In addition to demonstrating antidepressant-like efficacy of OX2 antagonists in the rat DRL-72 s model, we extend the findings to demonstrate efficacy in a mouse DRL-36 s schedule of reinforcement. Importantly, we demonstrate similar antidepressant-like efficacy of imipramine in the mouse that closely resembles effects observed in the rat DRL model. In the mouse DRL model, LSN2424100 and almorexant produced antidepressant-like effects, similar to the effects observed in rats (Figures 5, 6). Moreover, the antidepressant-like effects of LSN2424100 and almorexant were completely abolished in mice lacking OX2 receptors, confirming the critical role of OX2 receptor signaling in mediating mood and antidepressant-like efficacy of the orexin antagonists tested here. Importantly, the effects of imipramine were found to be similar in mice lacking either OX1 or OX2 receptors, although efficacy appeared to be blunted in mice lacking OX2 receptors (Figure 3D). It is possible that the antidepressant-like phenotype observed in mice lacking OX2 receptors (see non-normalized data in Supplementary Table S1) may be responsible for the apparent blunted efficacy in the normalized data. Nonetheless, the efficacy of imipramine was not lost in mice lacking OX2 receptors, indicating that the antidepressant-like effects of imipramine are not mediated through orexin signaling mechanisms. By extension, our data further suggest that the antidepressant-like efficacy of OX2 and dual orexin receptor antagonists are mechanistically distinct from monoamine-based antidepressants. Considering the sleep disturbances often experienced by depressed individuals, the known side effect of SSRIs to exacerbate or even produce sleep disruption in depressed patients, and the robust sleep-enhancing properties of orexin antagonists (Mayers and Baldwin, 2005; Riemann, 2007; Thase et al., 2010), it seems plausible that selectively inhibiting OX2 receptor signaling may provide additional clinical benefits by simultaneously improving mood and sleep.
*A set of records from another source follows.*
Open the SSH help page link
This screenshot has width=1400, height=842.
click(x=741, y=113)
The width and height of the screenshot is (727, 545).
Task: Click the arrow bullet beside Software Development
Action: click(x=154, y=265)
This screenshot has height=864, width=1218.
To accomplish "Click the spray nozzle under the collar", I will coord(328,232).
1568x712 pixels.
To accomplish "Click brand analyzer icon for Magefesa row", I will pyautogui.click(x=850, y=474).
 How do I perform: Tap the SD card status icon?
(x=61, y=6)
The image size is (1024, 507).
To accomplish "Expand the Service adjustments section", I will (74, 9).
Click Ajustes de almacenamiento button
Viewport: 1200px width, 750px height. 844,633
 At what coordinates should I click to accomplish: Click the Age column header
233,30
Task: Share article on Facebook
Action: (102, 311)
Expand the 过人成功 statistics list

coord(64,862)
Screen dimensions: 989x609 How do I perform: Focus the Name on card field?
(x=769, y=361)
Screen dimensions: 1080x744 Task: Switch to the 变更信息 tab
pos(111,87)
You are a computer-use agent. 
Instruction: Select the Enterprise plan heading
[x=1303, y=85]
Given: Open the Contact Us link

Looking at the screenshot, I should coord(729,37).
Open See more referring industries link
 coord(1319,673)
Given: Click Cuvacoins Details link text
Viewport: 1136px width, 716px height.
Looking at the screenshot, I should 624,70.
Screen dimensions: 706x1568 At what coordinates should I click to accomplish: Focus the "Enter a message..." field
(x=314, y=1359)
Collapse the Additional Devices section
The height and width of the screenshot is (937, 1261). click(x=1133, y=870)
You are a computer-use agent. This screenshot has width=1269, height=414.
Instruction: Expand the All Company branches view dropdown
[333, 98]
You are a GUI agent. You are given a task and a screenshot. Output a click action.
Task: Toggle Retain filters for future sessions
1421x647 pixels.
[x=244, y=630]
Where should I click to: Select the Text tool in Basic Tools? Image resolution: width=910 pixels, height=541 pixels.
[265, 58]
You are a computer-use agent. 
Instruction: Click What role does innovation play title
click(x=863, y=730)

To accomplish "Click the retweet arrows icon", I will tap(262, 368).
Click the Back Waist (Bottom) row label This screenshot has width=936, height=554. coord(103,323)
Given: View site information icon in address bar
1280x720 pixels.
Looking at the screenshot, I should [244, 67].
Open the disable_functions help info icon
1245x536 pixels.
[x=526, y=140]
The OX1 antagonist, SB334867, appeared void of antidepressant-like activity in rats and mice, although antidepressant-like effects were observed in mice lacking OX1 receptors. Our results differ from previous reports that SB334867 produced antidepressant-like efficacy in the mouse forced swim test and tail suspension test (Scott et al., 2011). It has also been reported that mice lacking OX1 receptors had an antidepressant-like phenotype, an effect which we failed to replicate (Fitch et al., unpublished observations). The reason for the apparent antidepressant-like efficacy of SB334867 in mice lacking OX1 receptors is not known, but could involve either compensatory upregulation of OX2 receptors in mice with constitutive deletion of OX1 receptors, or perhaps some off-target, non-orexin pharmacology of SB334867 that may be either amplified or unmasked in the absence of OX1 receptors. Indeed, off-target pharmacology of SB334867 has already been reported by others, including activity at targets that may produce antidepressant-like effects, such as monoamine transporters, norepinephrine transporter, and 5-HT2C receptors (Gotter et al., 2012). Thus, data from our lab supports previous suggestions that SB334867 should not be considered OX1-selective. At the highest dose of 40 mg/kg, SB334867 produced behavioral disruption in mice lacking OX2 receptors, as indicated by strong reductions in total responding and concomitant reductions in reinforcers received. The mechanism by which SB334867 disrupted behavior in these mice is not known, but may be related to compensatory upregulation of OX1 receptors in these mice, an increase in functional sensitivity of OX1 receptors in the absence of OX2 receptors, or some unidentified off-target pharmacology of SB334867. Further studies will be required to understand these effects in the knockout mice.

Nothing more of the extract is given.